In Indore, it certainly seemed as if Australia's spinners got the ball to turn more sharply, and quickly, on the first morning than their Indian counterparts did later in the day. It could have had something to do with the last bits of moisture that remained in an otherwise bone-dry pitch. Apart from aiding seam movement, moisture can help spinners too - the seam tends to grip the pitch a little more, and the leather to skid off it in a more pronounced manner.
In the days of uncovered pitches, it was reckoned that the most dangerous time for batting was not when the pitch was wet, but when it was "drying" - when there was a layer of moisture just below the dry topsoil.
In Delhi, wickets fell in clusters in each of the three morning sessions, and batting seemed to get significantly easier after lunch. This again could have been down to moisture, thanks to dew setting in in the chilly late-evening and early-morning periods, and overnight sweating under the covers.
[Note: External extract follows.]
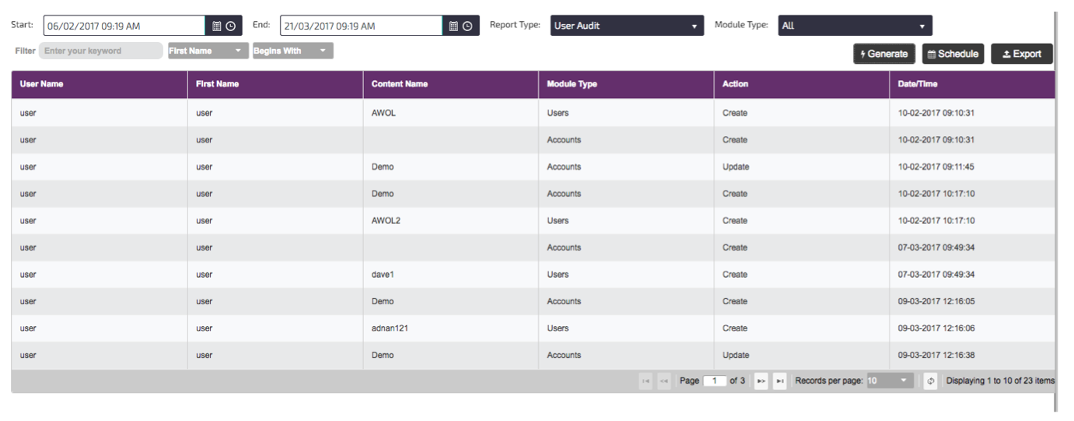The width and height of the screenshot is (1074, 421).
Task: Go to the next page of results
Action: [x=761, y=381]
There could certainly be something to the moisture theory, with control percentages rising from first to second innings in all three Tests. Delhi's weather may have contributed to something of an evening out, which gave both bowling attacks windows to exploit during the three morning sessions.
But perhaps this is too much theorising, and we might be looking through the wrong end of the telescope. Rather than teams winning because they are getting the best of the conditions, there could be a case that the control figures simply reflect which team happens to be in the ascendancy.
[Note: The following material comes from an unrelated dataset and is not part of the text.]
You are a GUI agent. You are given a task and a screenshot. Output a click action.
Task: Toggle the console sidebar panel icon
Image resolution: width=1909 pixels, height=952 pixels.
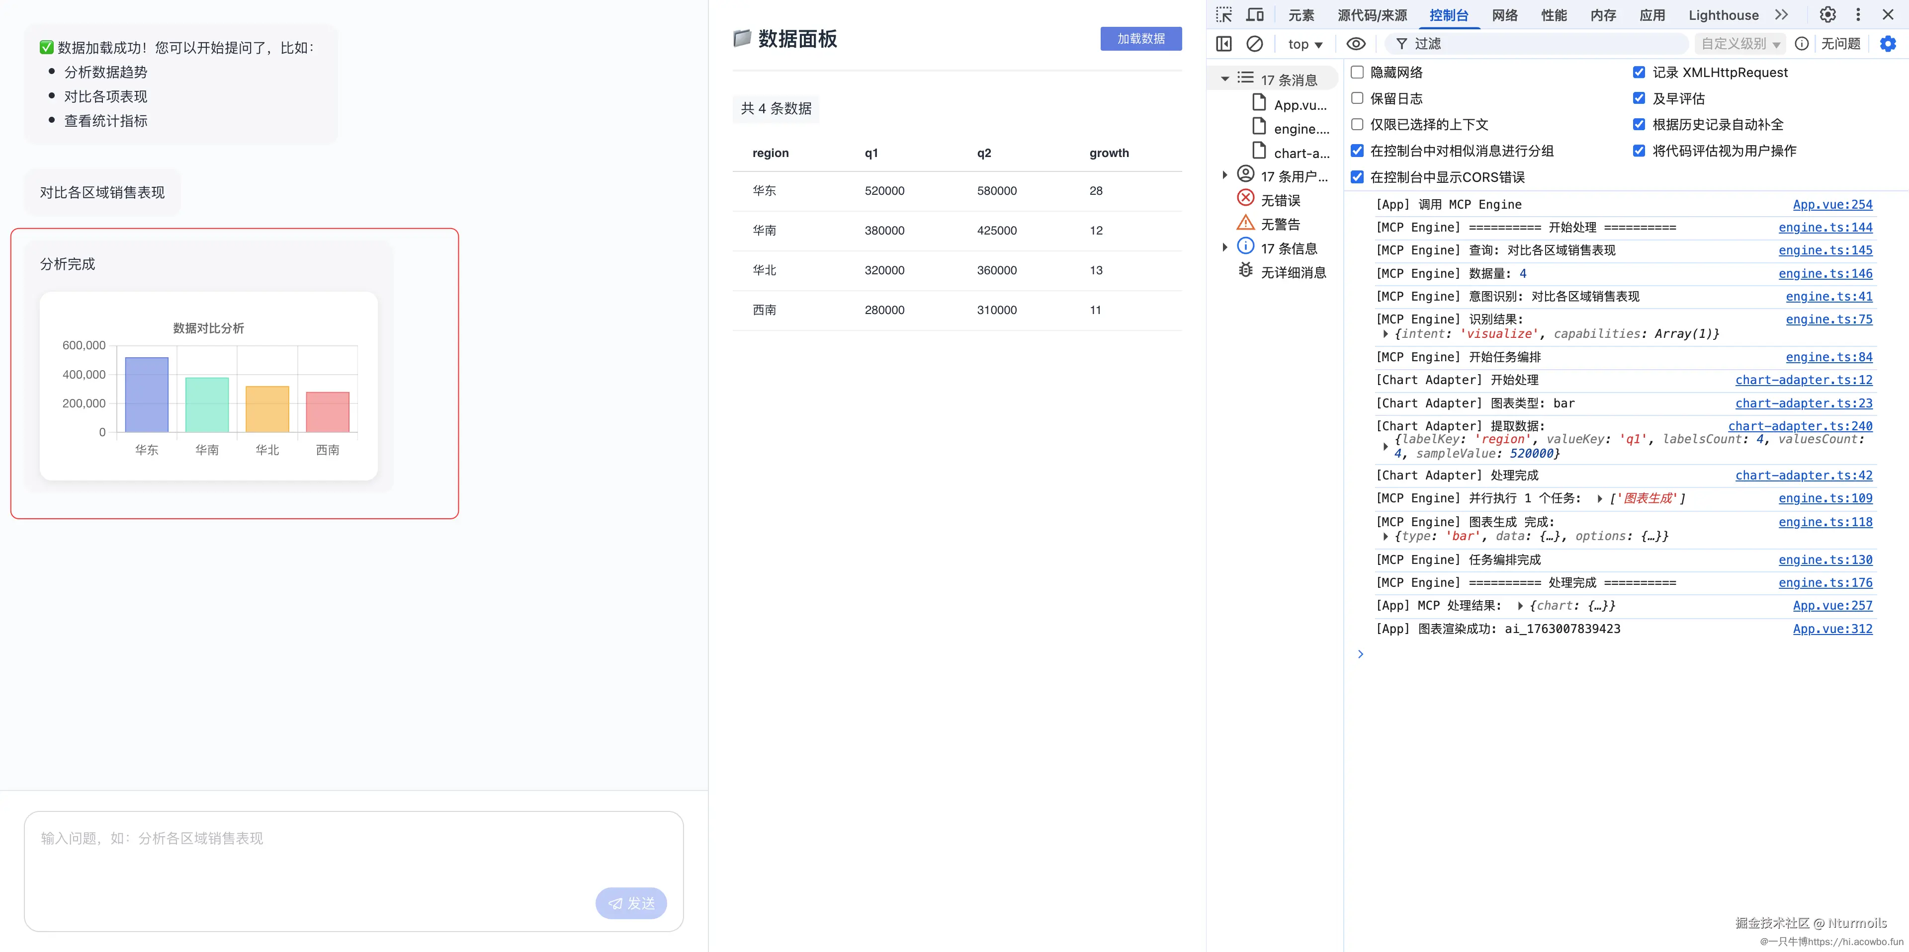pyautogui.click(x=1224, y=44)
In a hypothetical environment where the pitch and weather conditions are the same for both teams, the team that bowls better is likely to cause more problems, resulting in a lower control percentage. If you have been bowled out for a low day-one total - as Australia were in Nagpur and India in Indore - your bowlers are likelier to try too hard to take wickets rather than bowl good lines and lengths and wait for mistakes. Pat Cummins sent down a wayward opening spell in Nagpur, while R Ashwin and Ravindra Jadeja overpitched frequently on day one in Indore.
It's also the case that teams defending low first-innings totals have to move to defensive fields earlier than usual. It can lead to the strike rotating more often, and errors in line and length while bowlers adjust to having a different batter on strike.
It's possible that teams batting second have got to bat in slightly less tricky conditions than teams batting first in this series. It's certain, though, that the team batting second has begun its first innings in an advantageous position in two of the three Tests. It's hard to say, therefore, if there has been any real advantage to batting second. It is, however, another immensely ponderable topic that this intriguing series has thrown up.